[Collected data entries]
============
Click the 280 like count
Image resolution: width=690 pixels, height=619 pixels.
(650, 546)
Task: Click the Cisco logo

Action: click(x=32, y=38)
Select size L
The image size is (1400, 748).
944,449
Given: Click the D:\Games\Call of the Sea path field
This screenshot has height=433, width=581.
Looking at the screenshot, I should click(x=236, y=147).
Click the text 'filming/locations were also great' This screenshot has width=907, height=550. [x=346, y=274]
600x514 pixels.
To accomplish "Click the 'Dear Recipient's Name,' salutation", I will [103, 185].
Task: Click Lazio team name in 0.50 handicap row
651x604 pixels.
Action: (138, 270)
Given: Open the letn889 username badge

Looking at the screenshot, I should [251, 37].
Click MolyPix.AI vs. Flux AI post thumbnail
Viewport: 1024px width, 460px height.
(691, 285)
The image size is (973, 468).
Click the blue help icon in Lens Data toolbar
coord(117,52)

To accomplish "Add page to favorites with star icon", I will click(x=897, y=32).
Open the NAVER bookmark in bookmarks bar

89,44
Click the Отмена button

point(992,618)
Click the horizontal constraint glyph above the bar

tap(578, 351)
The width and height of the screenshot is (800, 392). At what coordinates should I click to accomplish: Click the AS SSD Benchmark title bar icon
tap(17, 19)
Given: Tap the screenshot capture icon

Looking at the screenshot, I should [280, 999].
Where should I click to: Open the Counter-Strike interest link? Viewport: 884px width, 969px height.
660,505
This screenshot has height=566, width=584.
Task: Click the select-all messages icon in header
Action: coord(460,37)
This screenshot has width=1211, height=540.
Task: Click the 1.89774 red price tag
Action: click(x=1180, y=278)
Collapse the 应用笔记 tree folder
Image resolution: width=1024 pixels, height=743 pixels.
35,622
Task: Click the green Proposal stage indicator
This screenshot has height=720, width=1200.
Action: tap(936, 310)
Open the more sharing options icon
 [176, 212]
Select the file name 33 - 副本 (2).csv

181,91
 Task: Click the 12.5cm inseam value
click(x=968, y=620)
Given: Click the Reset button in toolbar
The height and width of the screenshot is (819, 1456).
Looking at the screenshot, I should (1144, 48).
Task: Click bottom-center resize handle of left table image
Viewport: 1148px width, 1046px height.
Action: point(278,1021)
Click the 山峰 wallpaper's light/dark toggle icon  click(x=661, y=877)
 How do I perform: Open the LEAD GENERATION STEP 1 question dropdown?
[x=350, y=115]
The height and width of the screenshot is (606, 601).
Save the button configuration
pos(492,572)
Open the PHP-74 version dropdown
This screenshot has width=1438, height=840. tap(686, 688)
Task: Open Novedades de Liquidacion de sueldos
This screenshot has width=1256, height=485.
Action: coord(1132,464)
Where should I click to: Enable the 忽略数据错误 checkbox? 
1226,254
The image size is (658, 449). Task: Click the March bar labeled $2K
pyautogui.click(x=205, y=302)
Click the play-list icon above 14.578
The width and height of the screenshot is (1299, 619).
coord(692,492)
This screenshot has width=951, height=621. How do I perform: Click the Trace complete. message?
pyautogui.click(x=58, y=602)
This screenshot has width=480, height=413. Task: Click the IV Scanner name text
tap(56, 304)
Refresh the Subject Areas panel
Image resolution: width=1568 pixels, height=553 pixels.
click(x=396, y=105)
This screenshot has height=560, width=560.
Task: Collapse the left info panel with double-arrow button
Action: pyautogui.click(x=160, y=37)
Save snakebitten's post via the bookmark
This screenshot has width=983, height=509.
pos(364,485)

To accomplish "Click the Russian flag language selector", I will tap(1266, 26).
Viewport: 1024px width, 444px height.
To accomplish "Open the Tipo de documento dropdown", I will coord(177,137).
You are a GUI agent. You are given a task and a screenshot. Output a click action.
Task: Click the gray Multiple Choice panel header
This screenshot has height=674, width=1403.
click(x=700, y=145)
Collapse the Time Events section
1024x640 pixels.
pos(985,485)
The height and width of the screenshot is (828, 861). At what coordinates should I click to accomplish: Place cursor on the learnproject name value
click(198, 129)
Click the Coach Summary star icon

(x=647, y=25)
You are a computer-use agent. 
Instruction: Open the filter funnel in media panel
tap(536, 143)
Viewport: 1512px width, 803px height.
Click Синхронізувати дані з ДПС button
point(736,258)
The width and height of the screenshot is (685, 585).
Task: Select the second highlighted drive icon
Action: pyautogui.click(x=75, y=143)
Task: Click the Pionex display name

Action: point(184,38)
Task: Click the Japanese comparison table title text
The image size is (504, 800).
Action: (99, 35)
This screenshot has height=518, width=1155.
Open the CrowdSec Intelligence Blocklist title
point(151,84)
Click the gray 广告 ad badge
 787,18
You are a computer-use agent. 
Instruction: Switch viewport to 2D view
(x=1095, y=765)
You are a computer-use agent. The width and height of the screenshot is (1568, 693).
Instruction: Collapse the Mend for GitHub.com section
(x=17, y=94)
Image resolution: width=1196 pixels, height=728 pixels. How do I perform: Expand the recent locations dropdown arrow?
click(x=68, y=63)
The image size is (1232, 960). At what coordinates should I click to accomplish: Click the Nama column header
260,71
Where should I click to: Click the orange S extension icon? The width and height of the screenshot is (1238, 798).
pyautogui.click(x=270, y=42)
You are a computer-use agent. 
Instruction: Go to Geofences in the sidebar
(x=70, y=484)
============
▶ [Goal of the exercise]:
Would you repeat the records above without any changes?

▶ [Exercise output]:
Click the 280 like count
Image resolution: width=690 pixels, height=619 pixels.
(650, 546)
Task: Click the Cisco logo

Action: click(x=32, y=38)
Select size L
The image size is (1400, 748).
944,449
Given: Click the D:\Games\Call of the Sea path field
This screenshot has height=433, width=581.
Looking at the screenshot, I should click(x=236, y=147).
Click the text 'filming/locations were also great' This screenshot has width=907, height=550. [x=346, y=274]
600x514 pixels.
To accomplish "Click the 'Dear Recipient's Name,' salutation", I will [103, 185].
Task: Click Lazio team name in 0.50 handicap row
651x604 pixels.
Action: (138, 270)
Given: Open the letn889 username badge

Looking at the screenshot, I should [251, 37].
Click MolyPix.AI vs. Flux AI post thumbnail
Viewport: 1024px width, 460px height.
(691, 285)
The image size is (973, 468).
Click the blue help icon in Lens Data toolbar
coord(117,52)

To accomplish "Add page to favorites with star icon", I will click(x=897, y=32).
Open the NAVER bookmark in bookmarks bar

89,44
Click the Отмена button

point(992,618)
Click the horizontal constraint glyph above the bar

tap(578, 351)
The width and height of the screenshot is (800, 392). At what coordinates should I click to accomplish: Click the AS SSD Benchmark title bar icon
tap(17, 19)
Given: Tap the screenshot capture icon

Looking at the screenshot, I should [280, 999].
Where should I click to: Open the Counter-Strike interest link? Viewport: 884px width, 969px height.
660,505
This screenshot has height=566, width=584.
Task: Click the select-all messages icon in header
Action: coord(460,37)
This screenshot has width=1211, height=540.
Task: Click the 1.89774 red price tag
Action: click(x=1180, y=278)
Collapse the 应用笔记 tree folder
Image resolution: width=1024 pixels, height=743 pixels.
35,622
Task: Click the green Proposal stage indicator
This screenshot has height=720, width=1200.
Action: tap(936, 310)
Open the more sharing options icon
 [176, 212]
Select the file name 33 - 副本 (2).csv

181,91
 Task: Click the 12.5cm inseam value
click(x=968, y=620)
Given: Click the Reset button in toolbar
The height and width of the screenshot is (819, 1456).
Looking at the screenshot, I should (1144, 48).
Task: Click bottom-center resize handle of left table image
Viewport: 1148px width, 1046px height.
Action: point(278,1021)
Click the 山峰 wallpaper's light/dark toggle icon  click(x=661, y=877)
 How do I perform: Open the LEAD GENERATION STEP 1 question dropdown?
[x=350, y=115]
The height and width of the screenshot is (606, 601).
Save the button configuration
pos(492,572)
Open the PHP-74 version dropdown
This screenshot has width=1438, height=840. tap(686, 688)
Task: Open Novedades de Liquidacion de sueldos
This screenshot has width=1256, height=485.
Action: coord(1132,464)
Where should I click to: Enable the 忽略数据错误 checkbox? 
1226,254
The image size is (658, 449). Task: Click the March bar labeled $2K
pyautogui.click(x=205, y=302)
Click the play-list icon above 14.578
The width and height of the screenshot is (1299, 619).
coord(692,492)
This screenshot has width=951, height=621. How do I perform: Click the Trace complete. message?
pyautogui.click(x=58, y=602)
This screenshot has width=480, height=413. Task: Click the IV Scanner name text
tap(56, 304)
Refresh the Subject Areas panel
Image resolution: width=1568 pixels, height=553 pixels.
click(x=396, y=105)
This screenshot has height=560, width=560.
Task: Collapse the left info panel with double-arrow button
Action: pyautogui.click(x=160, y=37)
Save snakebitten's post via the bookmark
This screenshot has width=983, height=509.
pos(364,485)

To accomplish "Click the Russian flag language selector", I will tap(1266, 26).
Viewport: 1024px width, 444px height.
To accomplish "Open the Tipo de documento dropdown", I will coord(177,137).
You are a GUI agent. You are given a task and a screenshot. Output a click action.
Task: Click the gray Multiple Choice panel header
This screenshot has height=674, width=1403.
click(x=700, y=145)
Collapse the Time Events section
1024x640 pixels.
pos(985,485)
The height and width of the screenshot is (828, 861). At what coordinates should I click to accomplish: Place cursor on the learnproject name value
click(198, 129)
Click the Coach Summary star icon

(x=647, y=25)
You are a computer-use agent. 
Instruction: Open the filter funnel in media panel
tap(536, 143)
Viewport: 1512px width, 803px height.
Click Синхронізувати дані з ДПС button
point(736,258)
The width and height of the screenshot is (685, 585).
Task: Select the second highlighted drive icon
Action: pyautogui.click(x=75, y=143)
Task: Click the Pionex display name

Action: point(184,38)
Task: Click the Japanese comparison table title text
The image size is (504, 800).
Action: (99, 35)
This screenshot has height=518, width=1155.
Open the CrowdSec Intelligence Blocklist title
point(151,84)
Click the gray 广告 ad badge
 787,18
You are a computer-use agent. 
Instruction: Switch viewport to 2D view
(x=1095, y=765)
You are a computer-use agent. The width and height of the screenshot is (1568, 693).
Instruction: Collapse the Mend for GitHub.com section
(x=17, y=94)
Image resolution: width=1196 pixels, height=728 pixels. How do I perform: Expand the recent locations dropdown arrow?
click(x=68, y=63)
The image size is (1232, 960). At what coordinates should I click to accomplish: Click the Nama column header
260,71
Where should I click to: Click the orange S extension icon? The width and height of the screenshot is (1238, 798).
pyautogui.click(x=270, y=42)
You are a computer-use agent. 
Instruction: Go to Geofences in the sidebar
(x=70, y=484)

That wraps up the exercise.